* Exercise
Quote these lines exactly: the one that holds "You are a computer-use agent." and every line after it to the end of the material below. Skip pictures.

* The records
Start of Block

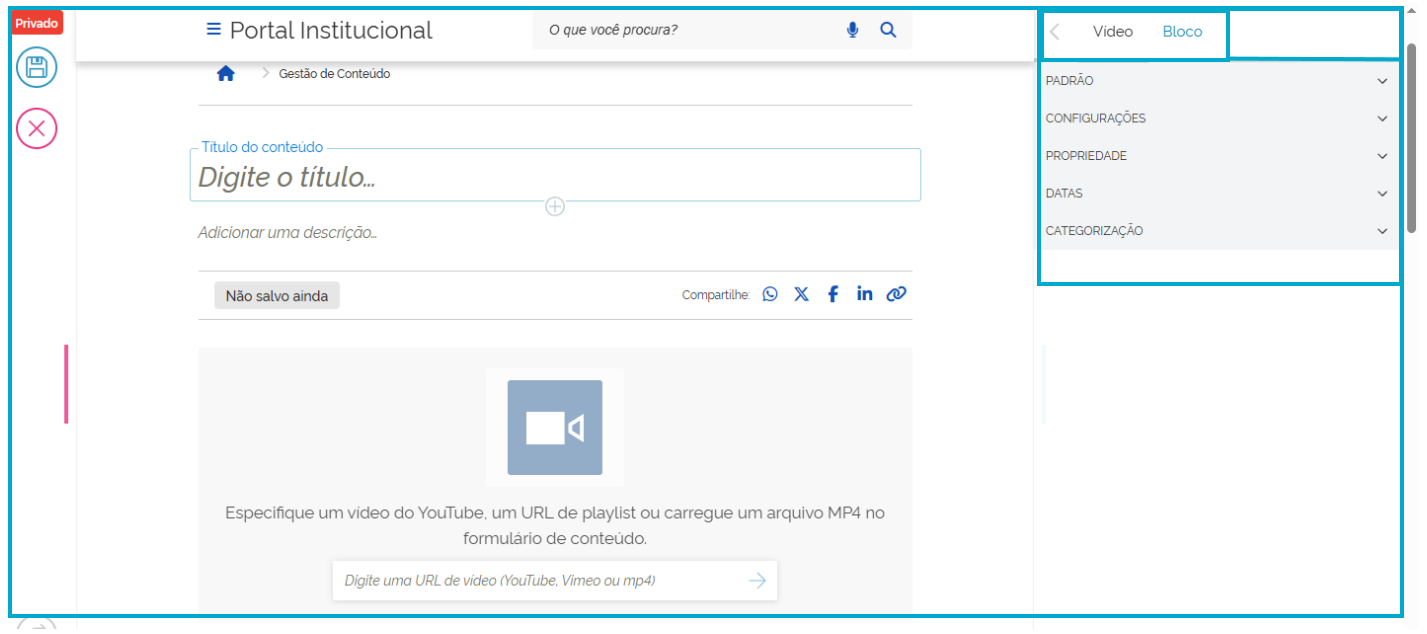Switch to the Vídeo tab
The image size is (1427, 634).
(1112, 32)
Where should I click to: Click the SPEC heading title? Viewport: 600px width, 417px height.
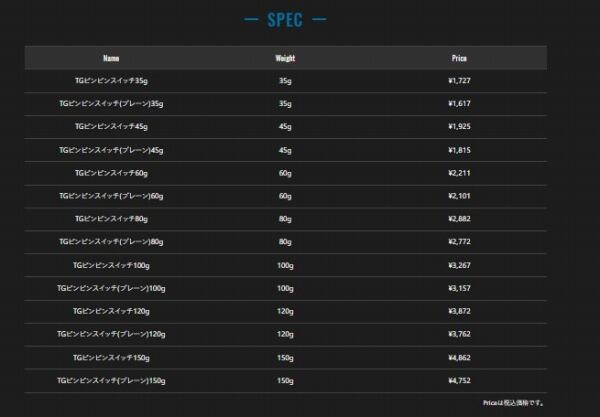299,20
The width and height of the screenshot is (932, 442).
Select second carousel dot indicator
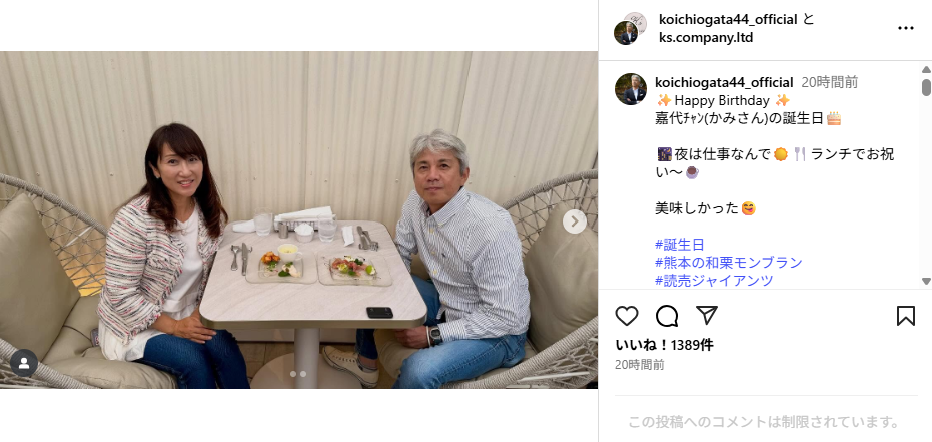[303, 374]
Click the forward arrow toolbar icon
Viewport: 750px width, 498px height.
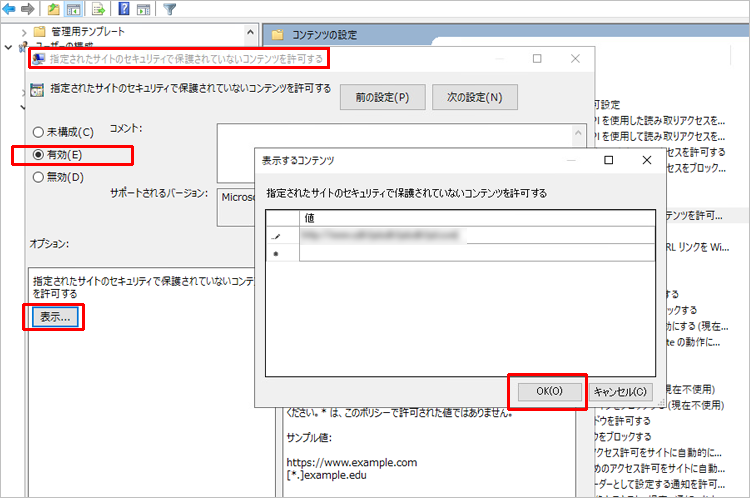[27, 10]
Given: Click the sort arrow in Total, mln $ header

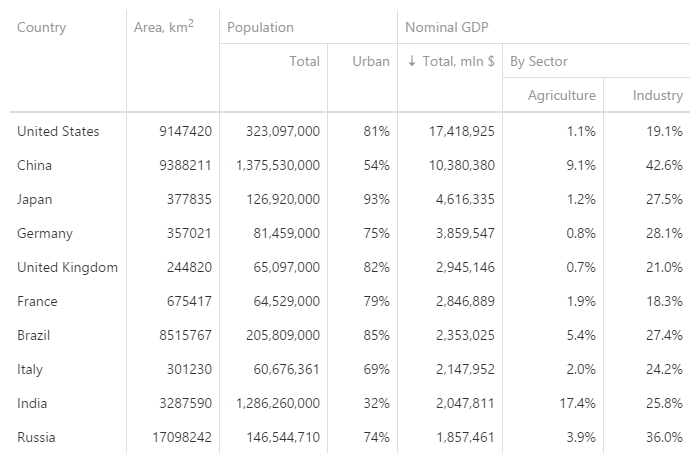Looking at the screenshot, I should [412, 62].
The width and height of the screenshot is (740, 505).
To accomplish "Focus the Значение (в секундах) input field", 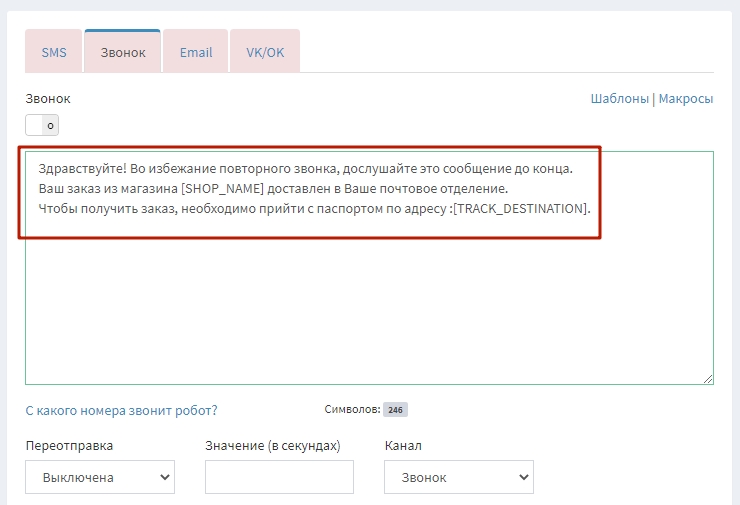I will pos(279,477).
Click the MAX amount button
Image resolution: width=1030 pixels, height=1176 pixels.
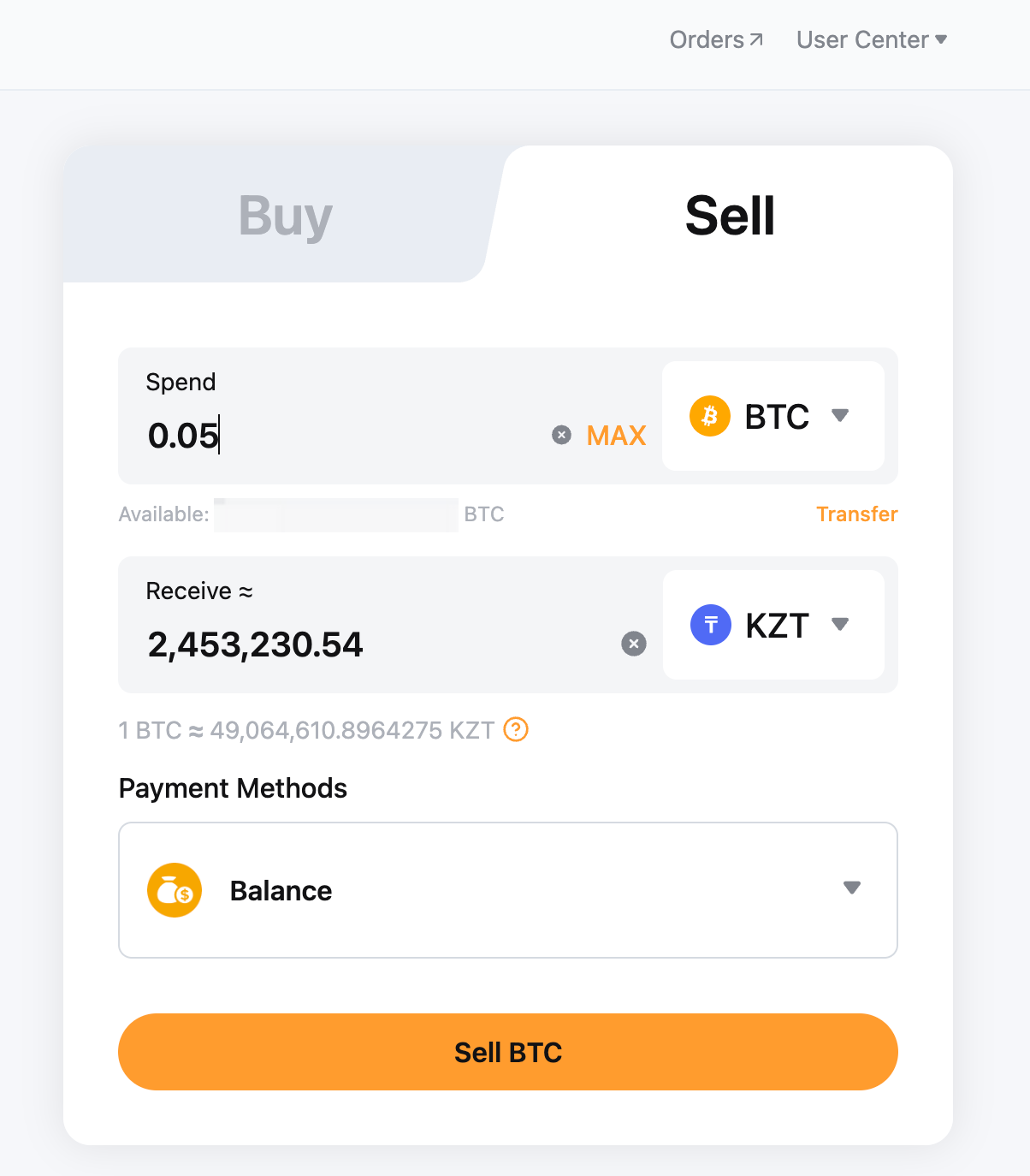[x=616, y=436]
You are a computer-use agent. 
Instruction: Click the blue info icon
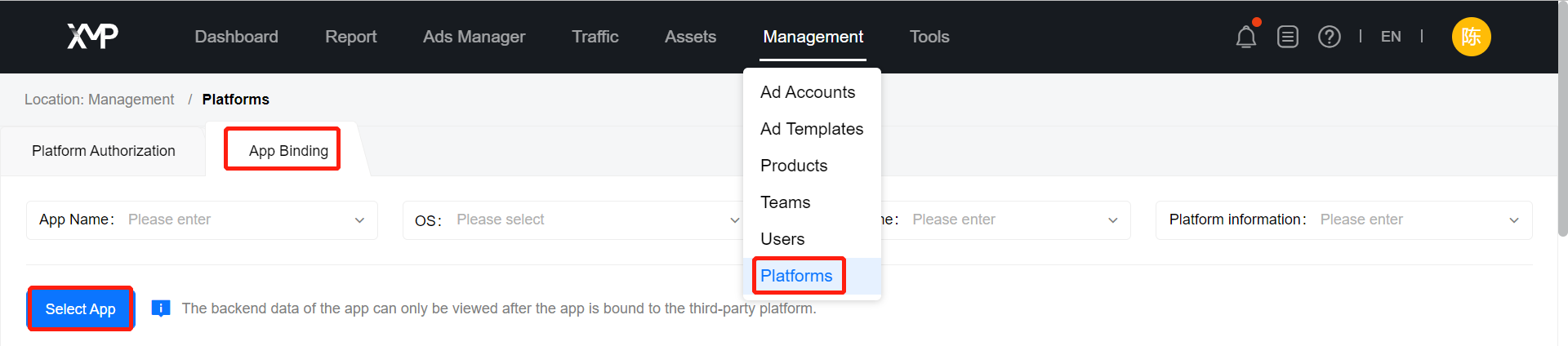click(x=161, y=308)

End of Block

* Answer section
You are a computer-use agent. 
Instruction: Click the blue info icon
click(x=161, y=308)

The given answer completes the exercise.